TOYOTA PRIUS - Usually we have access to all the new Toyota models but the new Prius escaped us. Maybe the reason were weren't able to check it out is that it's one of the new breed of environmentally- correct "green" cars that do everything (almost) a conventional subcompact car can and do it with substantially less pollution. Dubbed a "hybrid," the Prius has a 1.5 liter gas engine to bring it up to speed, as well as providing power to charge a set of nickel-metal hydride batteries that power a big electric motor. When the brakes are applied or the car is decelerating, some sort of integrated regenerative system puts some of the stopping energy back into the batteries. It's all controlled by a half-dozen onboard computers that are coordinated to keep the Prius in the main stream of traffic. Although the automotive buff magazine press corps has been anything but kind in their ride-and-drive appraisals ("..too slow, too touchy, ugly..."), we're still envious that they had it for a while and we didn't.

PORSCHE 911/966 - The more things change at Porsche, the more they stay the same. Take the latest version of the 911, for instance.

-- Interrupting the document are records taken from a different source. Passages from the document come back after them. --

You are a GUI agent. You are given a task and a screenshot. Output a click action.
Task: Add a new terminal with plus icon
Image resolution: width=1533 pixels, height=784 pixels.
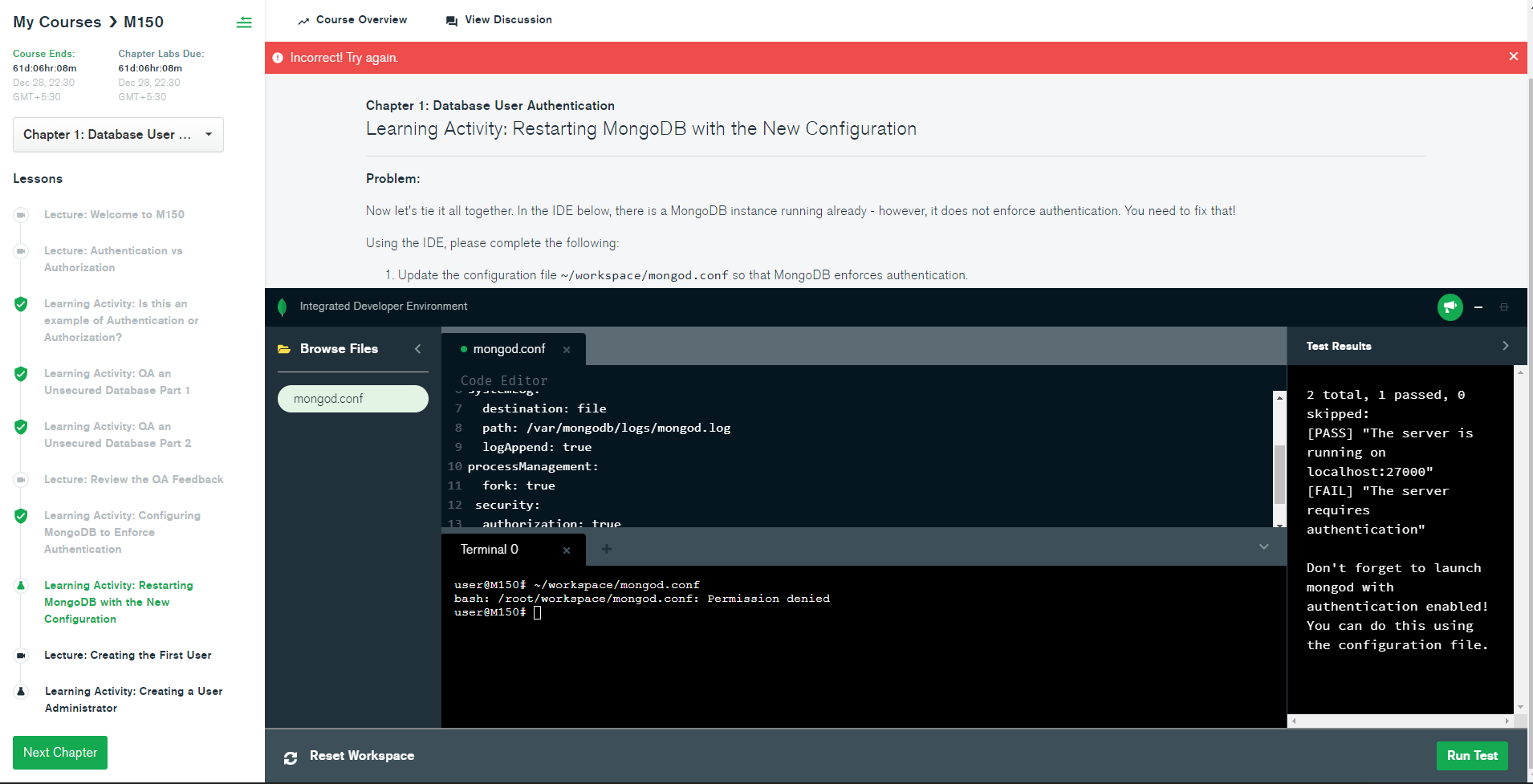click(607, 550)
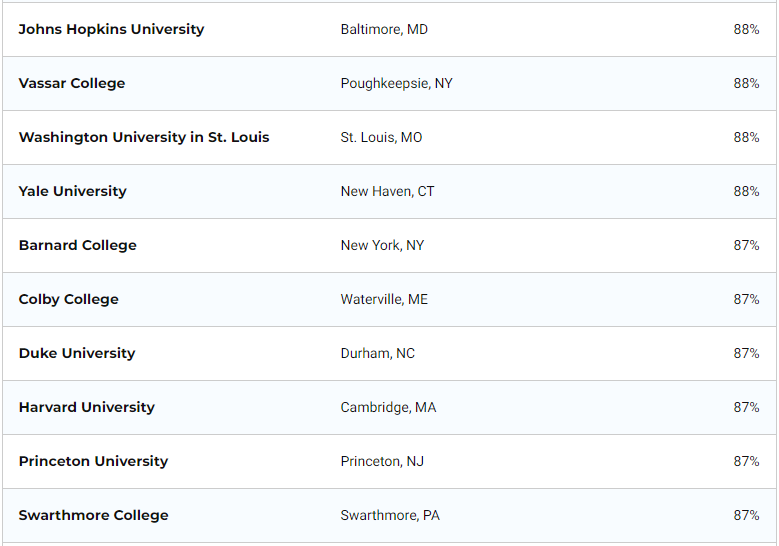Viewport: 779px width, 546px height.
Task: Open the Harvard University link
Action: click(x=86, y=407)
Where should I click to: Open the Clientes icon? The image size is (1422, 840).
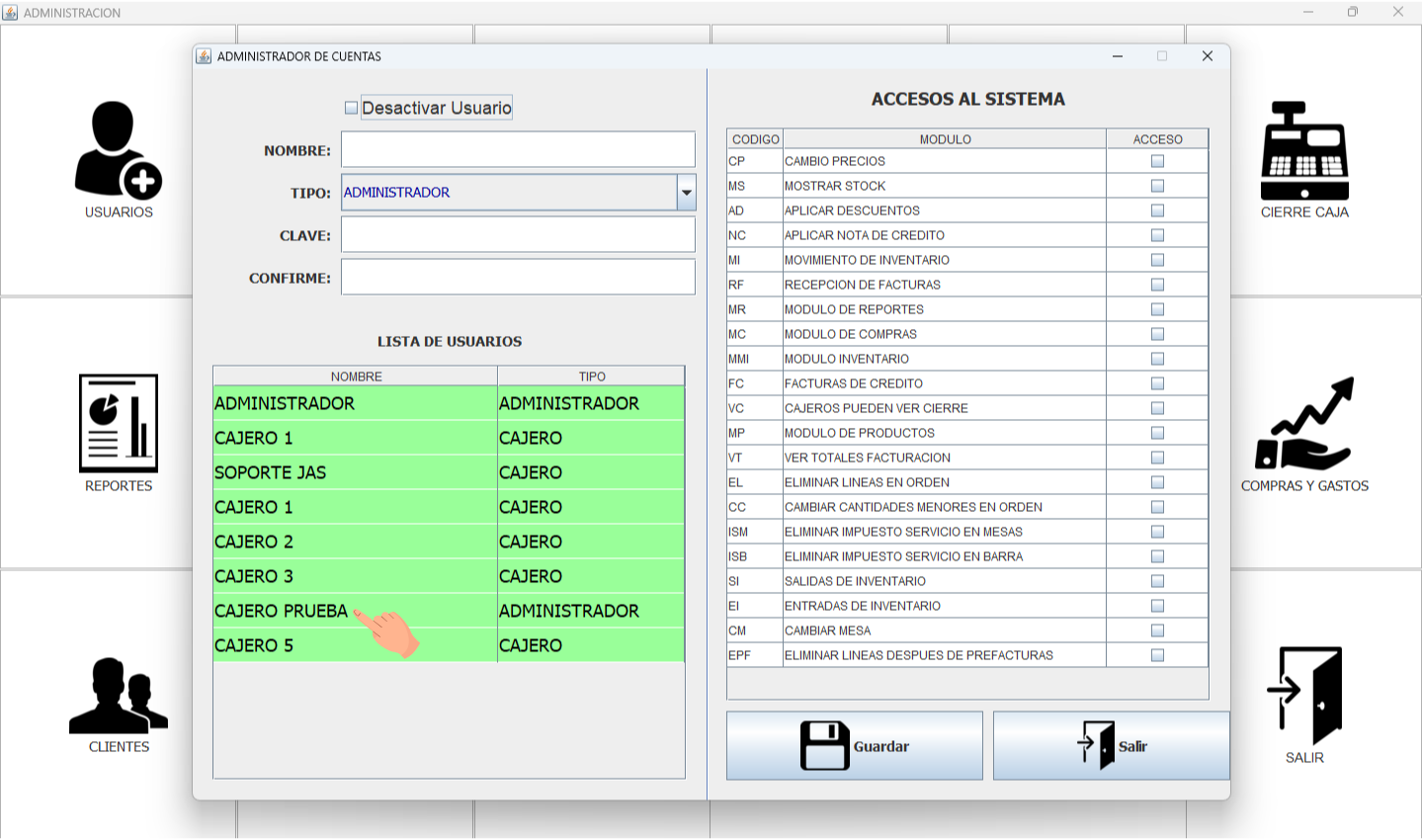coord(119,696)
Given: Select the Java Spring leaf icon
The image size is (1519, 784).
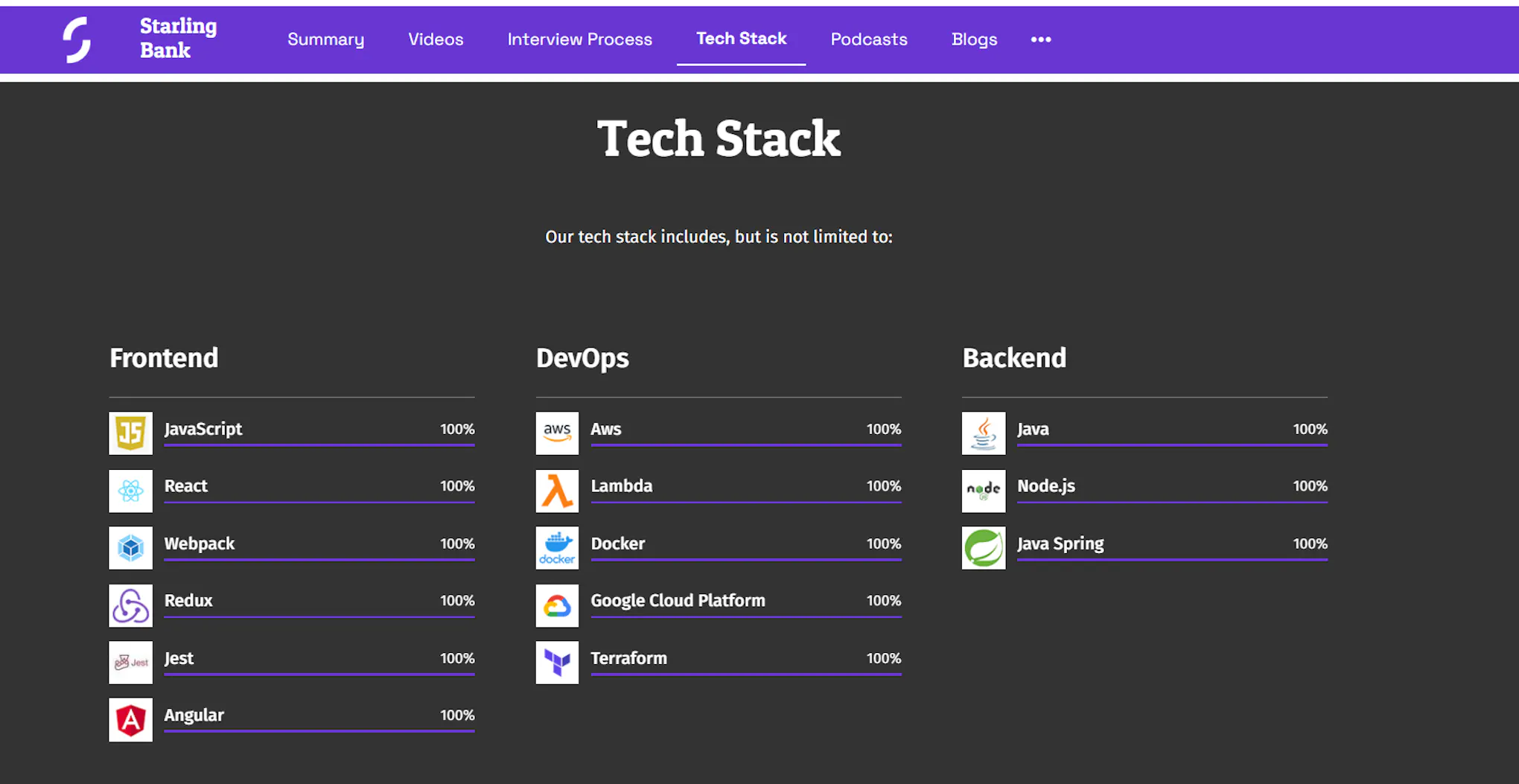Looking at the screenshot, I should click(x=984, y=548).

When I first drove the "new" 911 at a press showing in 1964, it had a six- cylinder, overhead cam, flat-opposed engine behind the rear wheels and went fast enough to scare even us "seasoned" racers. The newest version looks like its predecessor of 35 years ago (at least until the two of them are put side-by-side), and has a six-cylinder, flat opposed, overhead cam engine behind the rear wheels - albeit now it's liquid, instead of air-cooled. I can almost understand Porsche's reluctance at letting me have one for our usual week-long evaluation. The two-seater coupe (with room in back for a couple of height-challenged adults) costs $65,000, which makes it a rolling target in some of the areas where I drive. It produces 296 horsepower, delivers it to the rear wheels at 7300 RPM and I can only speculate on how fast it will go. Probably lots faster than I'd be willing to go.

CHRYSLER CHRONOS - "This Chronos looks just like those Chrysler show cars of the '50s." This comment was made by Bill Jones, our erstwhile Eastern correspondent, when he covered the New York Auto Show some months ago. And Bill was right: The Chrysler Chronos, a one-off four-door sedan made to be an image builder for the company, looks for all the world like the D'Elegance, a Chrysler coupe that was paraded around car shows in '53. The D'Elegance was built for the same purpose and the public response was the same back then. And the similarities are striking: Same huge egg-crate grill; same convoluted body sculpting; same big V-type engine - but in this case a 366 cubic-inch V10 rather than a 331 cubic-inch V8. Although Bill wasn't able to view it in action, we've been told that the trick hubcaps on its 20-inch wheels allow the huge Chrysler winged logo to stay in a stationary position while the tires rotate. I missed seeing the D'Elegance in '53 because I was overseas and I missed the Chronos this year because I wasn't asked.

ASTON MARTIN PROJECT VANTAGE - OK, so the Aston Martin Concept Vantage is a one-off, million dollar sportster which carries a limited production V12 engine that operates 24 expensive valves and puts out 400 horsepower. But it's still a Ford product and we're on Ford's good-guy list. I promised that I would always park it in the driveway and never leave it outside at night. But nonetheless, I haven't been able to secure the 200 MPH coupe for a seven-day test. The Concept Vantage slightly resembles the British-built Aston Martin coupes that I worked on in the '50s and '60s, but apparently it doesn't leak as much oil as those ancient versions. Its chassis is carbon-fiber (just like those bullet-proof vests policemen wear) and the body is aluminum, so that British bugaboo, rustout, shouldn't be a problem.

All of these cars are worthy of examination and I'd be very careful of them, regardless of cost. Well, maybe I'll get them when mass production brings their prices down a bit.